AI6 Workshop 1

Corndel - Level 6 Applied AI Engineering

AI6 Workshop 1

This is the first workshop of the Level 6 AI/ML Engineer programme. Read it together with model_card.md, risks_grid.md and lessons_learned.md. Also consider the EU AI Act Cheatsheets that we compiled for you.

Phase 1: Run the Pipeline in JupyterLab

1. Create a JupyterLab space

Access the AWS Management Console by your preferred method. For example, launch an AWS AI Cloud Sandbox from Pluralsight.

The AWS Management Console is a web-based interface that allows users to access and manage AWS services visually. It provides tools for configuring, monitoring, and deploying cloud resources without needing to use the command line.

Pluralsight is an online learning platform that specialises in cloud computing education, offering courses and hands-on labs for AWS, Azure, Google Cloud, and other technologies. You should be able to access it with the PluralSight credentials you were given when you joined the programme. If you haven't got these, or you've had trouble with the account, please let your Coach know and they'll be able to help.

Navigate to the Amazon SageMaker AI service in the AWS environment. (Note that Amazon SageMaker AI was formerly named Amazon SageMaker. The latter is still available in the search in AWS Console, but you will only receive a notice of the name change if you navigate there. You should use the former.)

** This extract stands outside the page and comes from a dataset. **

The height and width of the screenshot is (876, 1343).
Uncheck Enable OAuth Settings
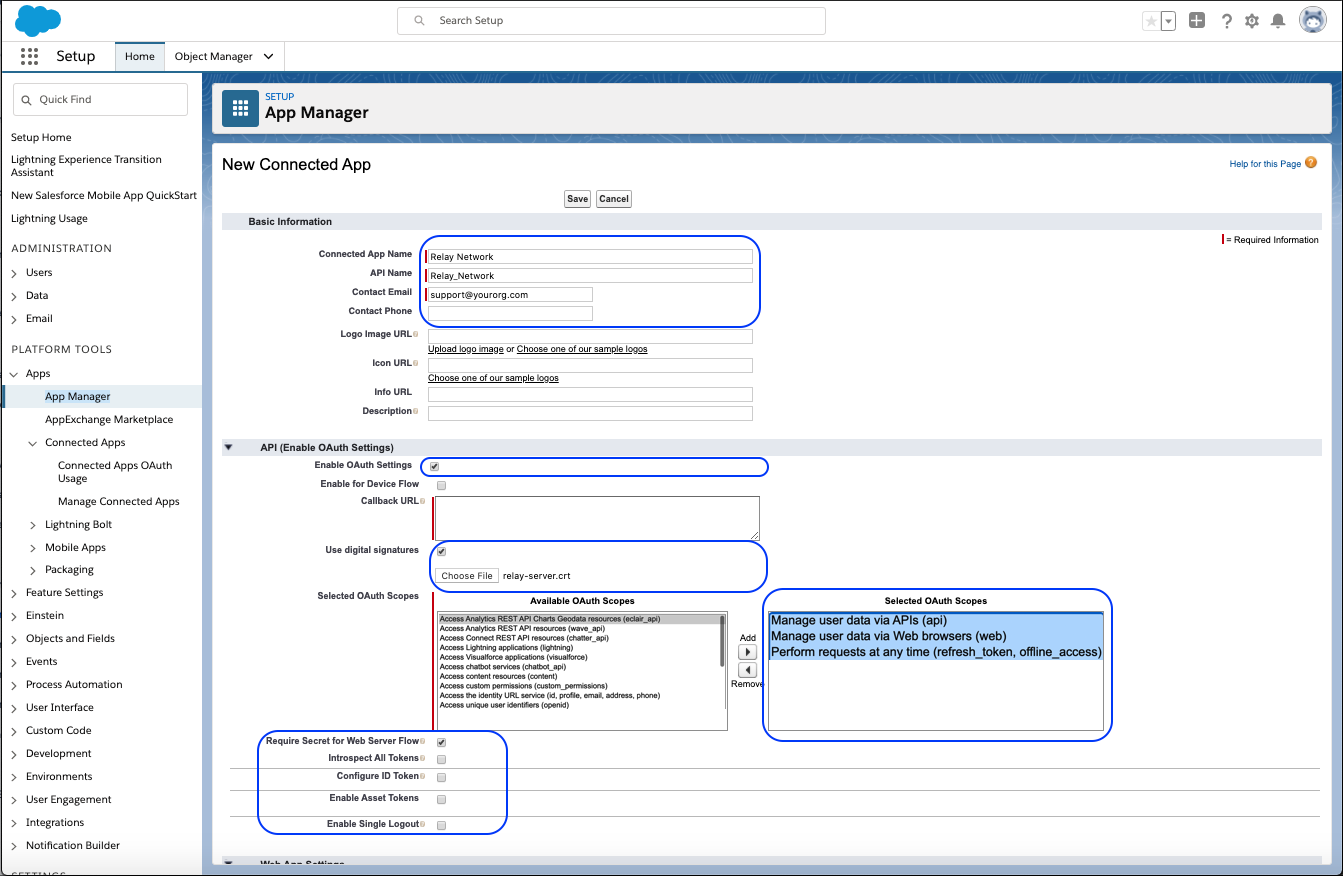click(434, 465)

Amazon SageMaker AI is a fully managed service from AWS that simplifies the process of building, training, and deploying machine learning (ML) models at scale. It provides an integrated development environment, pre-built algorithms, automated model tuning, and tools for data preparation, monitoring, and governance, making it easier for developers and data scientists to create production-ready AI solutions.

Click "Studio" under "Applications and IDEs" on the left.
Click "Open Studio", which will open SageMaker Studio in a new tab.
Select JupyterLab from the icons on the left. Create a new JupyterLab Space by clicking the "Create JupyterLab space" button.

JupyterLab is an open-source web-based interactive development environment for working with notebooks, code, and data. It supports multiple programming languages (like Python, R, and Julia) and provides a flexible interface for data science, machine learning, and scientific computing workflows.

Name your JupyterLab e.g. QuickLoan and click "Create space".
Open your JupyterLab space by clicking "Run space". This can take a minute or so. (Pay attention to the notification at the bottom of the screen, which will give you a time estimate for completion.)
Once the space is ready, click "Open JupyterLab".

2. Upload the Code (and a copy of the data)

Using the file browser on the left, upload the deploy_pipeline.py script and the src folder (with its contents) from the GitHub repository into your JupyterLab environment.
Upload a copy of the cs-training.csv file from the AI6-Workshop-1-PDE/data directory here as well, so that it's in the top-level folder (not in src but adjacent to it).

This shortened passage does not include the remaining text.